[Rows from a dataset]
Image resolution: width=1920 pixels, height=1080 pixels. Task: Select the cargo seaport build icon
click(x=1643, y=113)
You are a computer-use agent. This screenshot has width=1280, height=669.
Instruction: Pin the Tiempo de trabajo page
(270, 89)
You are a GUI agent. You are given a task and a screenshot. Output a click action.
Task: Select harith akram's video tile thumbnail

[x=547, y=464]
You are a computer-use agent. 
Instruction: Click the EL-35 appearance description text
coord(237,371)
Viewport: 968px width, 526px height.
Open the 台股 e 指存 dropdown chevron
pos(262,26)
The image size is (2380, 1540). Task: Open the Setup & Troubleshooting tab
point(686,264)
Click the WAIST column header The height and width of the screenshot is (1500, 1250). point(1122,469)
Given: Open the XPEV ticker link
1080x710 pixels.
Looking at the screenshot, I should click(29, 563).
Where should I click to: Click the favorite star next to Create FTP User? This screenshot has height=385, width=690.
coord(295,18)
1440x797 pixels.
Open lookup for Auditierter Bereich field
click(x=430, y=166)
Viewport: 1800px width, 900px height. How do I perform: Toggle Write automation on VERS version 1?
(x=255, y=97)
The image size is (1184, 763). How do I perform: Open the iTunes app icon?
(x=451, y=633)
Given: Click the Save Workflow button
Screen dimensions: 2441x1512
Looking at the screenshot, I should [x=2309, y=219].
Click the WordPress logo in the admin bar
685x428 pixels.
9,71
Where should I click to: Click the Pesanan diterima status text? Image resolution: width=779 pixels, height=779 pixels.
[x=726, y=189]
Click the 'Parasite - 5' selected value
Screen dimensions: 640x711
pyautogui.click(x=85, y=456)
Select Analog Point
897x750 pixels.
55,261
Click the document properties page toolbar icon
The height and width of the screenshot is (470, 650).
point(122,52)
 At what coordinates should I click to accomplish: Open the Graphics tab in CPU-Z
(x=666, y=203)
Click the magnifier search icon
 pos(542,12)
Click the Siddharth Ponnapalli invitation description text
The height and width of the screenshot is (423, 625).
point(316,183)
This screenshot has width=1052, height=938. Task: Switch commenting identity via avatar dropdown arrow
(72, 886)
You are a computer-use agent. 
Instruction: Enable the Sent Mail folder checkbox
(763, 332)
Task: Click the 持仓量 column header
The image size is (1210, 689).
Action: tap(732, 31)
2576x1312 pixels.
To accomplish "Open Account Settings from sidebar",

> _Exercise_
Please update the data above by changing every "Instruction" to "Goal". Leave everything else as it is.

> _Solved problem_
Image resolution: width=1920 pixels, height=1080 pixels. Task: Select the cargo seaport build icon
click(x=1643, y=113)
You are a computer-use agent. This screenshot has width=1280, height=669.
Goal: Pin the Tiempo de trabajo page
(270, 89)
You are a GUI agent. You are given a task and a screenshot. Output a click action.
Task: Select harith akram's video tile thumbnail

[x=547, y=464]
You are a computer-use agent. 
Goal: Click the EL-35 appearance description text
coord(237,371)
Viewport: 968px width, 526px height.
Open the 台股 e 指存 dropdown chevron
pos(262,26)
The image size is (2380, 1540). Task: Open the Setup & Troubleshooting tab
point(686,264)
Click the WAIST column header The height and width of the screenshot is (1500, 1250). point(1122,469)
Given: Open the XPEV ticker link
1080x710 pixels.
Looking at the screenshot, I should click(29, 563).
Where should I click to: Click the favorite star next to Create FTP User? This screenshot has height=385, width=690.
coord(295,18)
1440x797 pixels.
Open lookup for Auditierter Bereich field
click(x=430, y=166)
Viewport: 1800px width, 900px height. How do I perform: Toggle Write automation on VERS version 1?
(x=255, y=97)
The image size is (1184, 763). How do I perform: Open the iTunes app icon?
(x=451, y=633)
Given: Click the Save Workflow button
Screen dimensions: 2441x1512
Looking at the screenshot, I should [x=2309, y=219].
Click the WordPress logo in the admin bar
685x428 pixels.
9,71
Where should I click to: Click the Pesanan diterima status text? Image resolution: width=779 pixels, height=779 pixels.
[x=726, y=189]
Click the 'Parasite - 5' selected value
Screen dimensions: 640x711
pyautogui.click(x=85, y=456)
Select Analog Point
897x750 pixels.
55,261
Click the document properties page toolbar icon
The height and width of the screenshot is (470, 650).
point(122,52)
 At what coordinates should I click to accomplish: Open the Graphics tab in CPU-Z
(x=666, y=203)
Click the magnifier search icon
 pos(542,12)
Click the Siddharth Ponnapalli invitation description text
The height and width of the screenshot is (423, 625).
point(316,183)
This screenshot has width=1052, height=938. Task: Switch commenting identity via avatar dropdown arrow
(72, 886)
You are a computer-use agent. 
Goal: Enable the Sent Mail folder checkbox
(763, 332)
Task: Click the 持仓量 column header
The image size is (1210, 689).
Action: tap(732, 31)
2576x1312 pixels.
To accomplish "Open Account Settings from sidebar",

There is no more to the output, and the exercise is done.